▸ Extrait:
+===+

DE L’OMBRE A L’ECLAT, UNE SONATE DE L’ENTRE-DEUX

 

   Véri­ta­ble com­po­si­tion musi­cale, le recueil poé­tique de Muriel Stuck­el déroule une sonate de l’entre-deux en trois mou­ve­ments : à l’ombre se faisant « Sonate de l’abîme » suc­cè­dent le seuil où s’éprouve « Le risque de la poésie » puis l’éclat où se profère le vif désir de « Ne plus être une ombre ». Ces trois ter­mes, ombre, seuil, éclat, ne sont certes pas sans évo­quer le mythe d’Orphée avec lequel Muriel Stuck­el se pro­pose de dia­loguer, mais son recueil a ceci d’original qu’il renou­velle le mythe sur le mode de l’inversion : l’auteur attribue la voix du poème non pas à Orphée mais à Eury­dice, pour l’arracher à son des­tin trag­ique d’éternelle muette de notre littérature.

+===+

▸ Données disponibles:
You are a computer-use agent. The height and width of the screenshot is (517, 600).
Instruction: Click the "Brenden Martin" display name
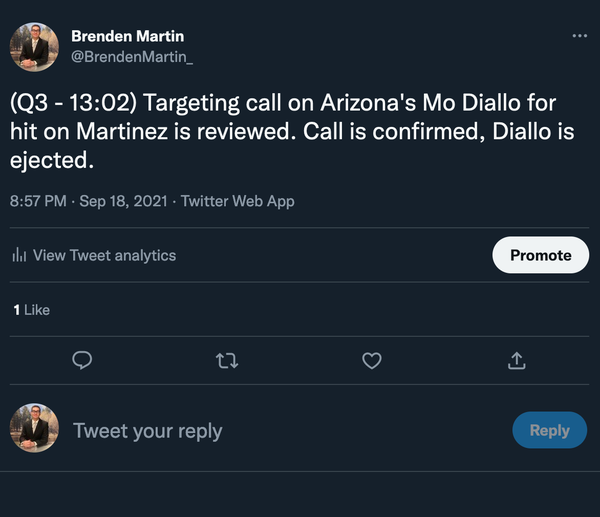click(127, 37)
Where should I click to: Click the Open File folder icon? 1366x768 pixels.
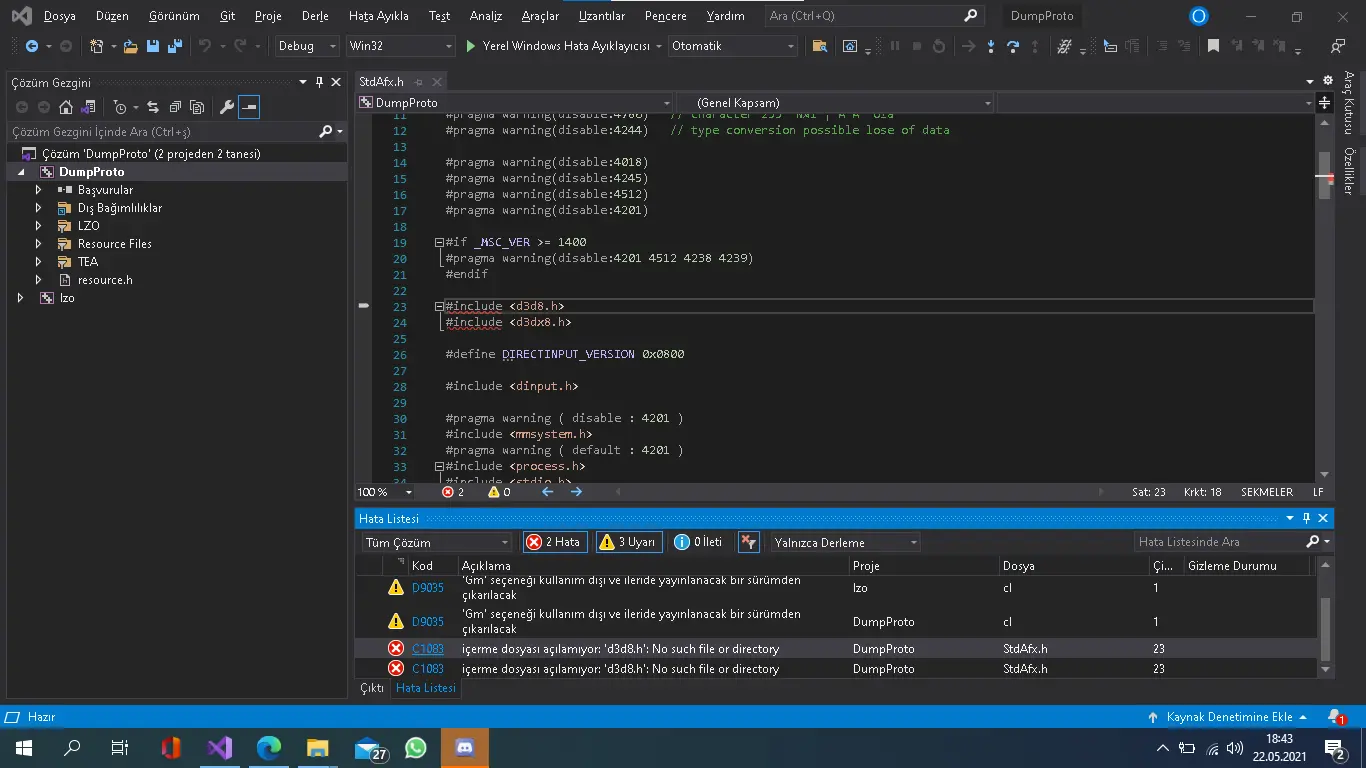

+===+

▸ Détails de l'exercice: Rédigez la suite de l'extrait consacré au recueil de Muriel Stuckel, en partant de sa dernière phrase. Les lignes n'ont aucun lien avec l'extrait consacré au recueil de Muriel Stuckel.

▸ Réponse de l'exercice:
           Rap­pelons les com­posantes majeures de ce mythe fon­da­teur du lyrisme : Eury­dice est l’épouse d’Orphée. En fuyant les avances d’un pré­ten­dant, elle se fait mor­dre par un ser­pent et meurt, pré­cip­itée dans les Enfers. Orphée décide aus­sitôt de la suiv­re pour la ramen­er du roy­aume des morts par le pou­voir de son chant. Toute­fois, il ne réus­sit pas à respecter l’interdiction des dieux : à peine le seuil franchi, suc­com­bant à la ten­ta­tion du regard amoureux, il se retourne, ce qui signe l’arrêt de mort irrévo­ca­ble d’Eurydice.

          Tou­jours sous le signe du dia­logue, Eury­dice désor­mais met en scène une parole de femme qui, refu­sant l’ombre et la mort, s’adresse à son alter ego mas­culin, à son dou­ble amoureux, pour que son chant ne soit plus vain face à l’indicible douloureux car :

 

 « Les mots ont perdu
Le goût de l’imminence »

(p.16).

 

        Faire advenir le mot vrai con­stitue l’essentiel de l’art poé­tique auquel Eury­dice aspire tout au long de son chant, sous la forme de l’interpellation :

 

 « Mais ta lyre Orphée
En épousera la vibration »

(p. 24)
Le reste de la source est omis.